=== ФРАГМЕНТ ===

Нескромная любовь

Антологий нынче выходит много. Не могу сказать, что на них мода (а на что сейчас мода в литературе?), но почему-то их выходит много. Если посчитать все антологии, вышедшие за последние лет десять, не хватит пальцев на руках и на ногах.

Только что вышла одна из самых странных антологий из всех, какие мне приходилось держать в руках. «Библиотека Захара Прилепина. Поэты ХХ века». Совместный проект издательства «Молодая гвардия» и писателя, говорить о котором можно очень долго, а можно ничего не говорить, настолько он известен. Первый выпуск: пять поэтов в одной коробке. Пять изящных книжек в красно-черном исполнении. Сергей Есенин, Павел Васильев, Борис Корнилов, Владимир Луговской и Анатолий Мариенгоф.

Принцип составления: это любимые поэты Захара Прилепина. Нет, лучше сказать так: это те из любимых поэтов Захара Прилепина, на которых он хотел бы обратить внимание в первую очередь.

Захар Прилепин сделал, кажется, все для того, чтобы его осудили за нескромность, заклеймили как «самопиарщика» и за это невзлюбили. Если завтра он спасет тонущего ребенка, в искренность его поступка не поверят. Решат, что это рекламный ход. Скажут: плохо придумал, скучно, не творчески!

Вот и у меня первое впечатление от «внешности» антологии было скорее отрицательным. Нехорошо, нескромно! Пять русских поэтов упрятаны в коробку, на которой, как вы уже догадались, фото Захара Прилепина.

Симпатяга!

Вышла одна из самых странных антологий из всех, какие приходилось держать в руках

Но при чем тут Владимир Луговской?

Но потом я подумал: а что было бы скромно? Не издавать Владимира Луговского? Его и не издают. «В последующую после обвала страны без малого четверть века вышла всего одна книга поэта Владимира Луговского тиражом полторы тысячи экземпляров», — пишет Захар Прилепин в предисловии к своему Луговскому.

Просто переиздать Владимира Луговского? Переиздавайте. Но только где эти энтузиасты-составители? А главное, где эти издатели? А если быть уж совсем откровенным, где эти читатели?

Прилепин поступил нескромно и даже с канонической точки зрения «некультурно». «Культурно» — это издавать в серии «Литературные памятники» «Вечерние огни» Афанасия Фета с послесловием Д. Д. Благого, которое занимает около 150 страниц, и столько же занимают «Примечания». У меня есть такая книга, выпущенная издательством «Наука» в 1979 году. Второе издание. Тираж 100 000 экземпляров. Сто тысяч прописью, если кто-то не поверил и решил, что я ошибся с нулями.

Сейчас я сам внутренне недоумеваю: каким образом советская власть и коммунистическая идеология мотивировала второе издание книги стихов поэта XIX столетия с ярко выраженными консервативными взглядами и откровенно «крепостническими» настроениями тиражом 100 000 экземпляров? Боюсь, что на этот вопрос так много ответов, что мы в них просто запутаемся. Но у меня нет ни малейших сомнений в том, что у современной идеологии, если можно говорить о таковой, нет ни одной мотивации, чтобы издать советского поэта Владимира Луговского тиражом хотя бы 100 экземпляров. А это, поверьте, очень хороший поэт. Повлиявший на Бродского, может быть, косвенно, но повлиявший. Оказавший очень сильное влияние на Бориса Рыжего, в чем тот не раз признавался.

===

ПИСЬМЕННОЕ ЗАДАНИЕ: Допишите следующую часть статьи об антологии Захара Прилепина, начиная сразу после её последнего предложения. Записи здесь никакой роли не играют.

=== ПОКАЗАННЫЙ МАТЕРИАЛ ===

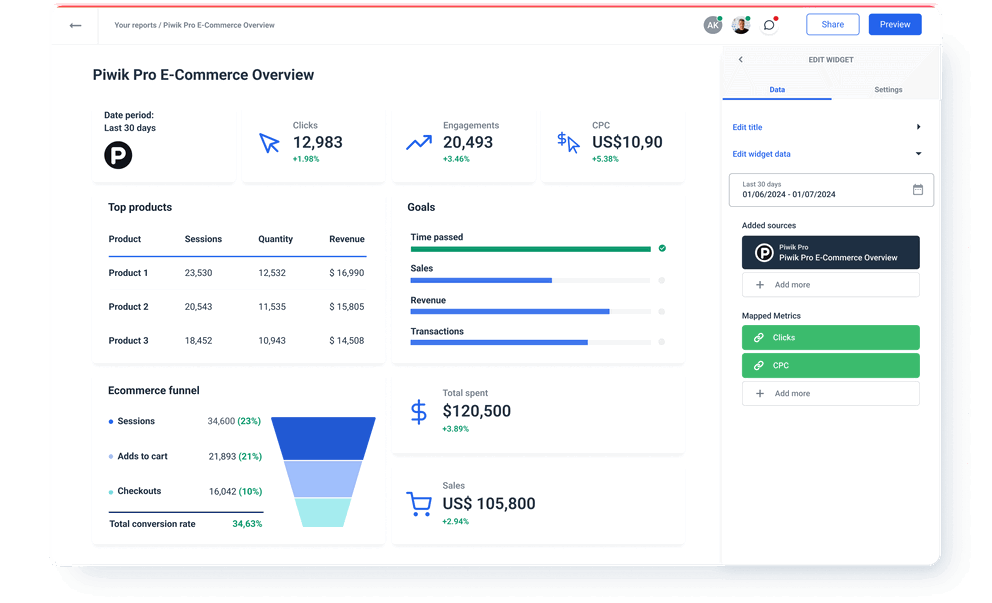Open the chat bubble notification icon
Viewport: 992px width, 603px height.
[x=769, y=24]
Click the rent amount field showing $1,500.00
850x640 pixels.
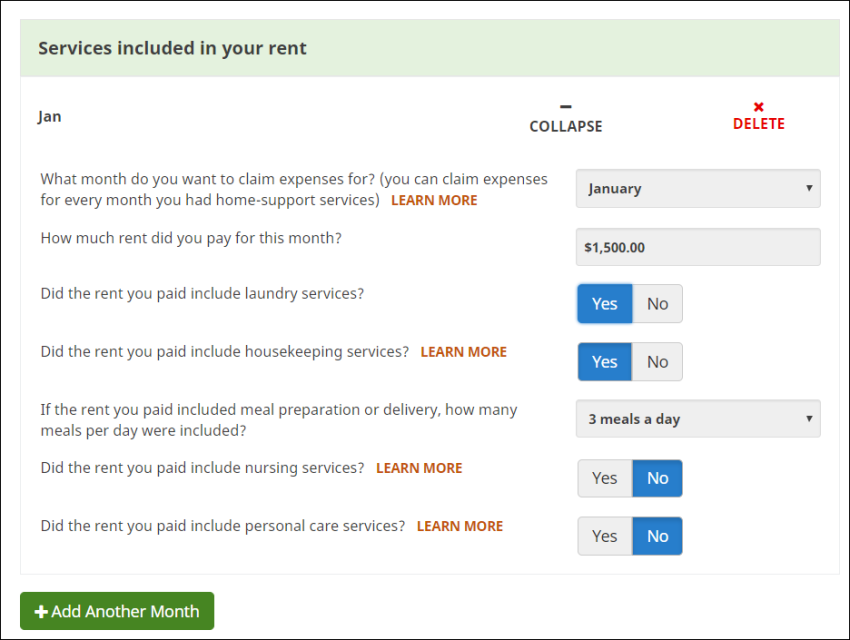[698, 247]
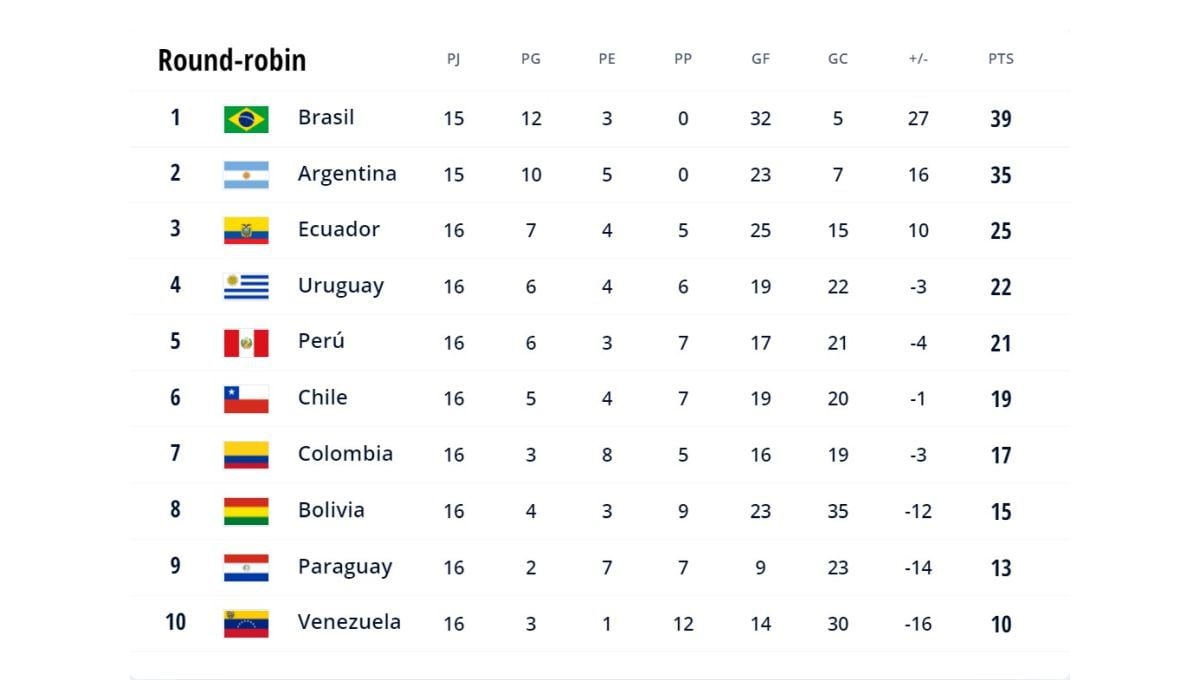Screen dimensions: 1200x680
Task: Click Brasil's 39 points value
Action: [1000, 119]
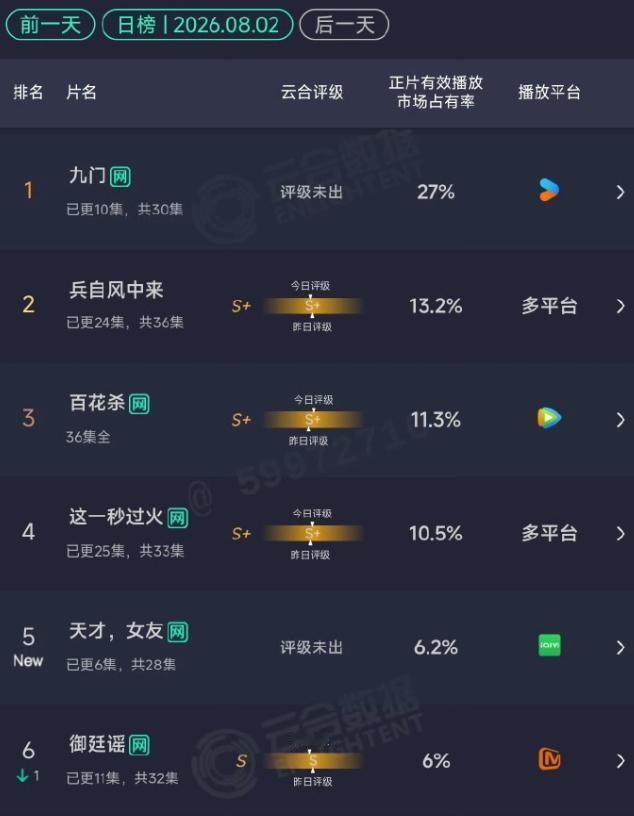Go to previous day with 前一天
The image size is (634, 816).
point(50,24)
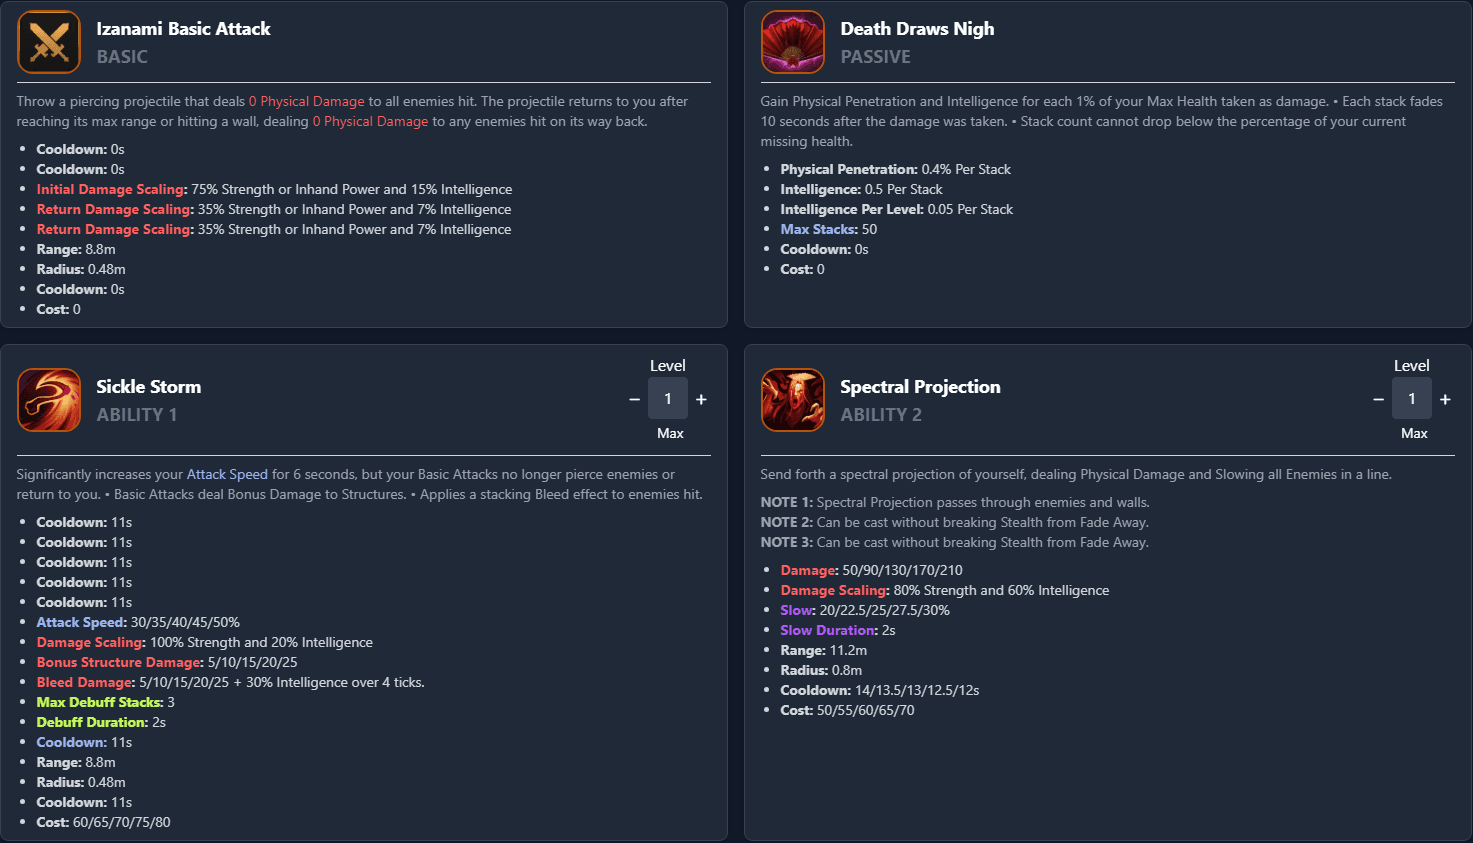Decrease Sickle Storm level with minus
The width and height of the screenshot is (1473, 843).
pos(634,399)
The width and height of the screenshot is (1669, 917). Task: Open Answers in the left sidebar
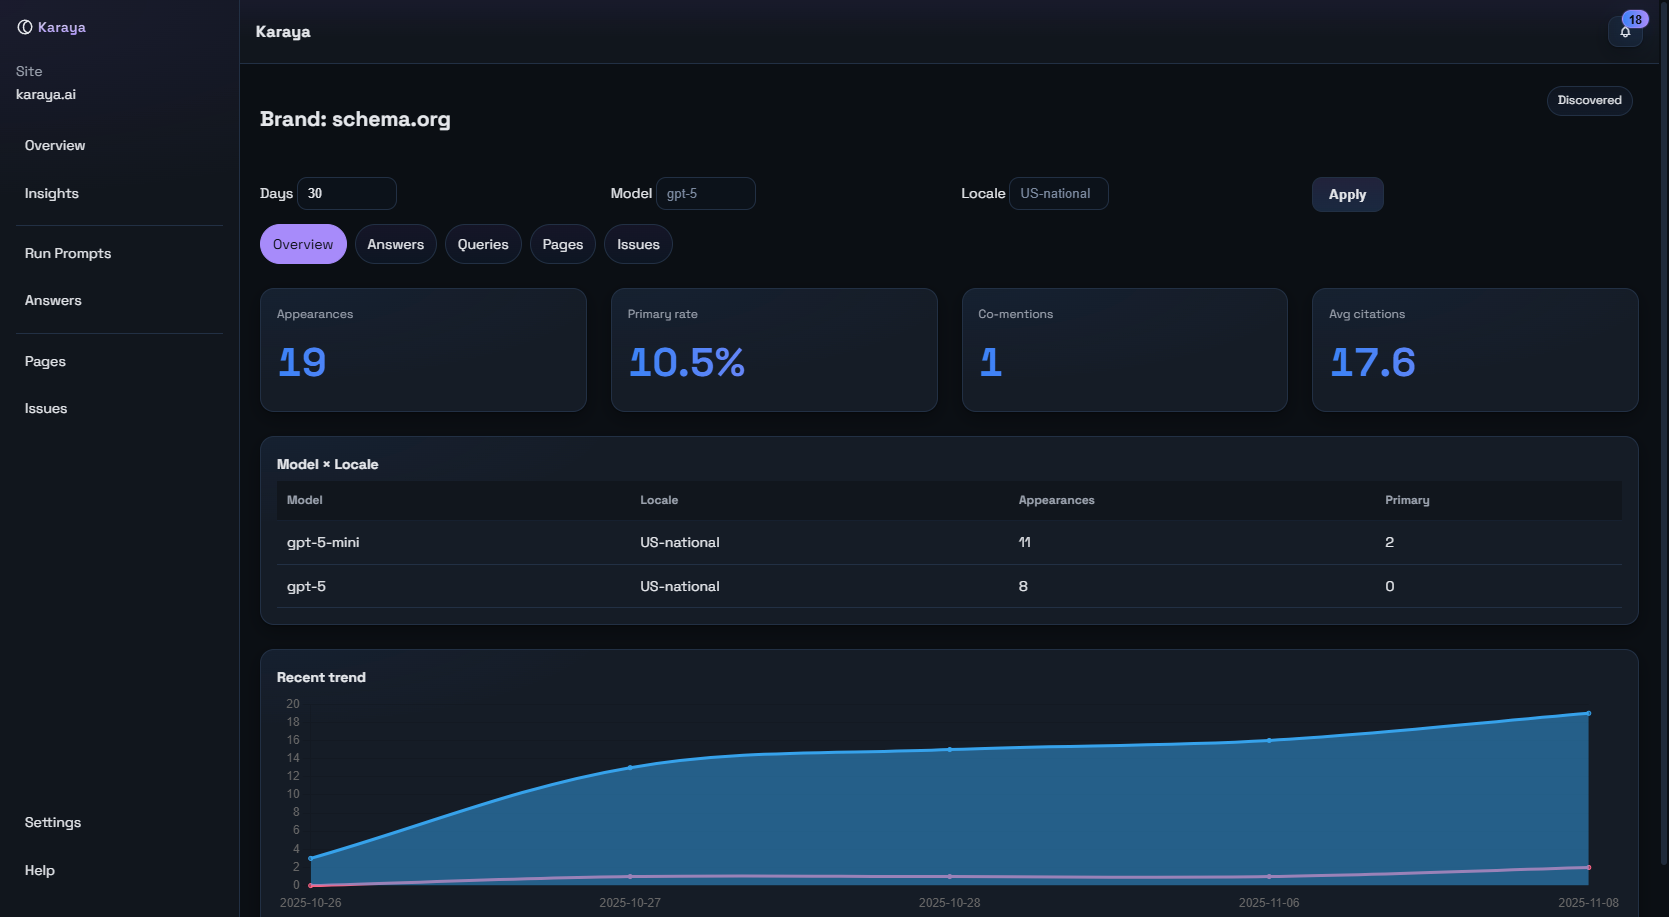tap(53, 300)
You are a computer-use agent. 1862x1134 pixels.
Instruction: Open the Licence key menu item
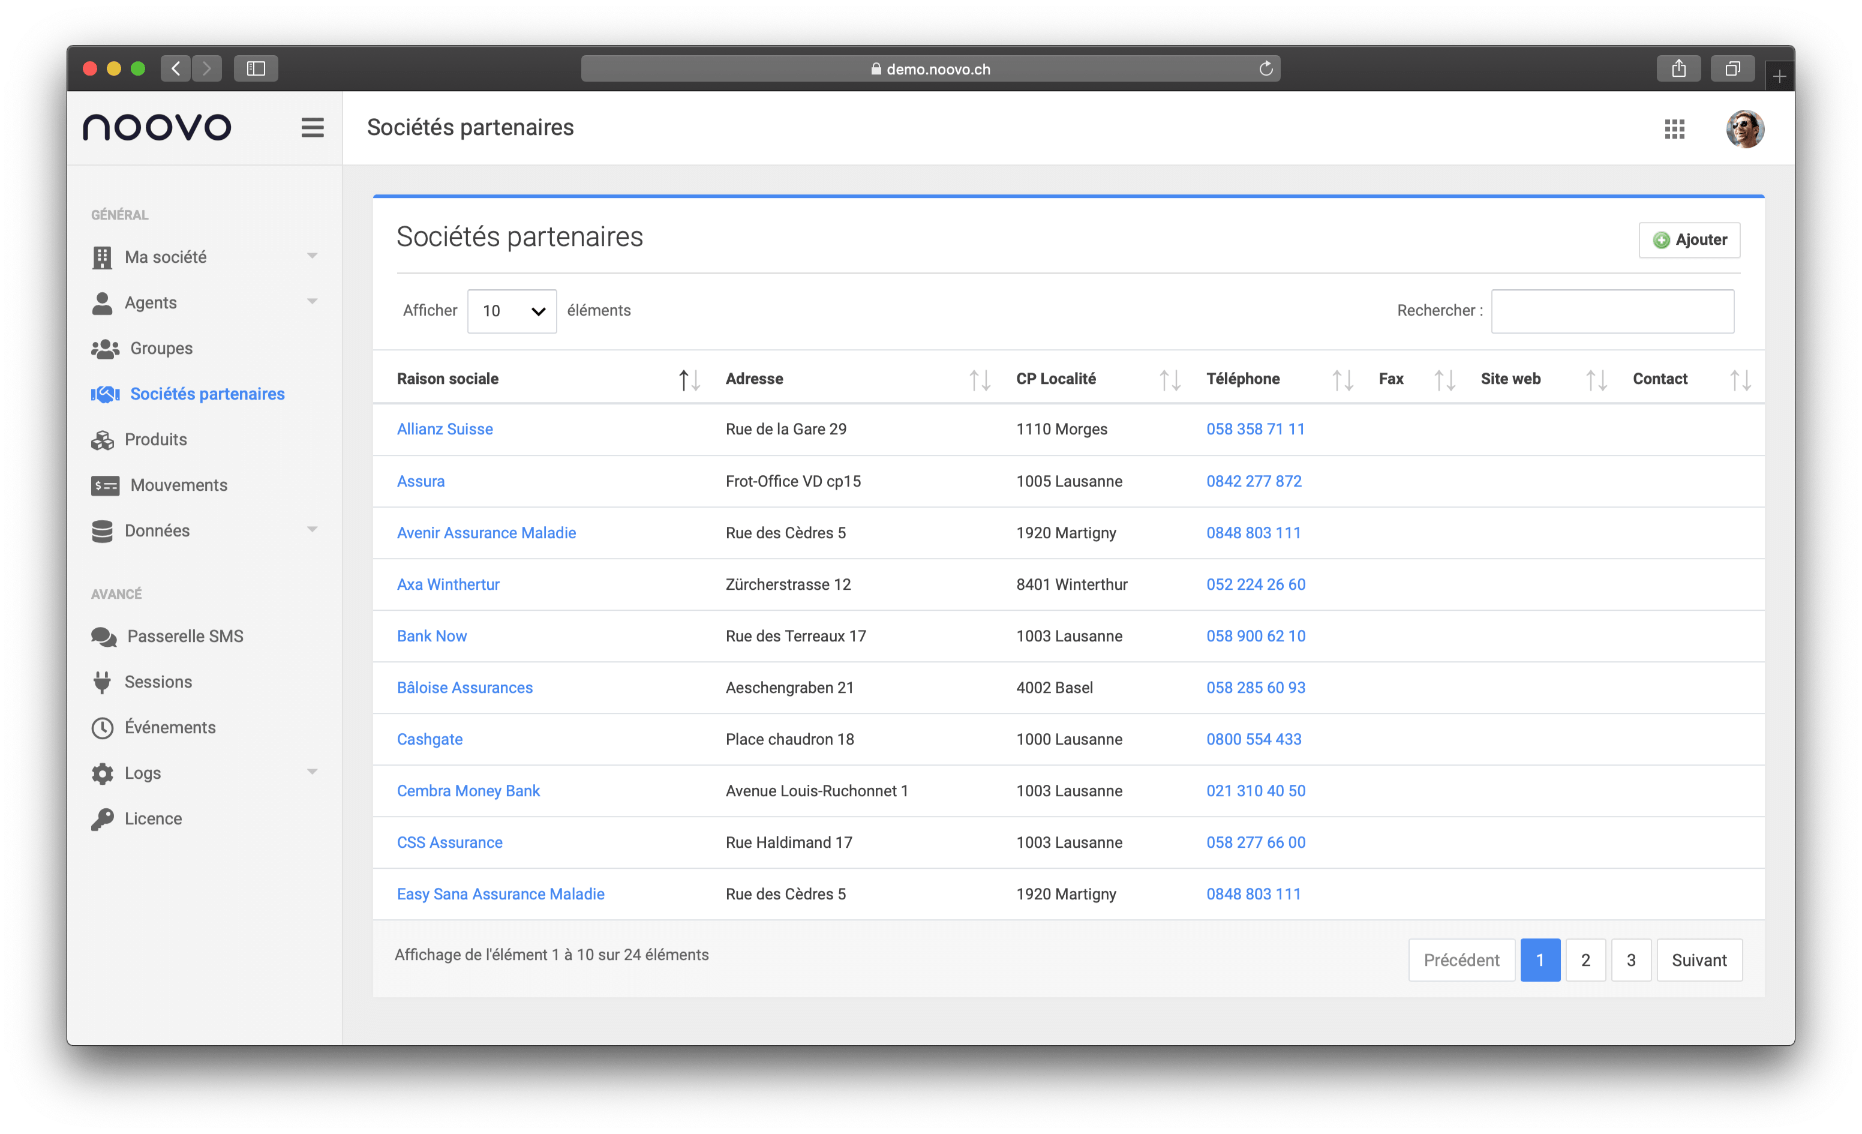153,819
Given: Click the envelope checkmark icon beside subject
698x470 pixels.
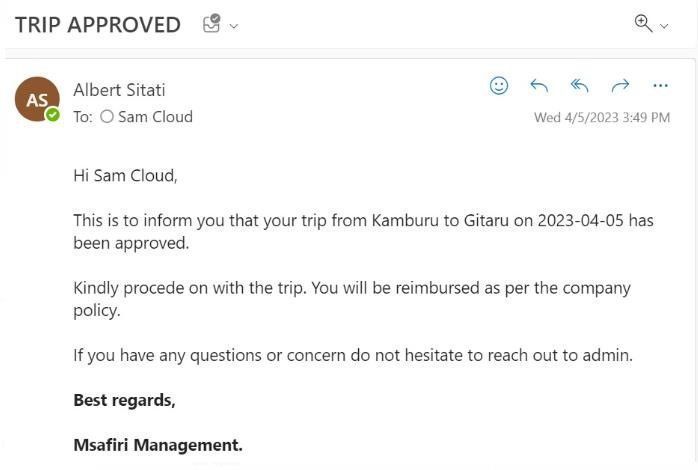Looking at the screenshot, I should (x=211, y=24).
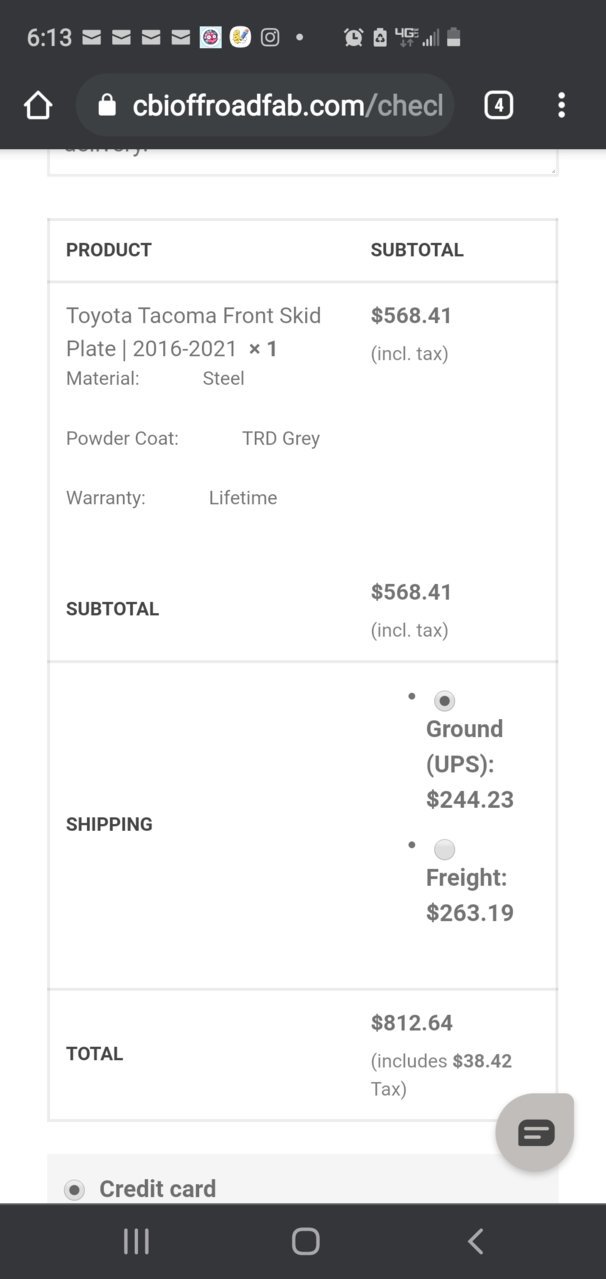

===

ОТВЕТ НА ЗАДАНИЕ:
Но как Захар Прилепин любит этих поэтов! До страсти, до нервной какой-то судороги

Как быть с Анатолием Мариенгофом, о котором знают, что это был друг Есенина (но какой-то очень сомнительный друг, чуть ли не враг, портивший нашего чистого национального поэта), и больше, по сути, на знают ничего? Прилепин в своем предисловии утверждает, что влияние Мариенгофа на Есенина было громадным, что «при помощи Мариенгофа… Есенин нашел свой новый стиль, стал новатором… и уже с этой ступеньки шагнул в национальные гении».

О самом Есенине он пишет парадоксально, когда встает вопрос о том, самоубийца он или нет: «… если Есенин попрощался с нами даже не в последнем стихотворении — „До свиданья, друг мой, до свиданья“, а уже в самых ранних, самых первых, что это означает? Что он, прости господи, был трепло? Обещал уйти и оставался? Что он не отвечал за базар?» И выстраивает сборник в обратном порядке от поздних стихотворений к ранним стихам. И, знаете, это действительно какое-то убийственное доказательство самоубийства Есенина.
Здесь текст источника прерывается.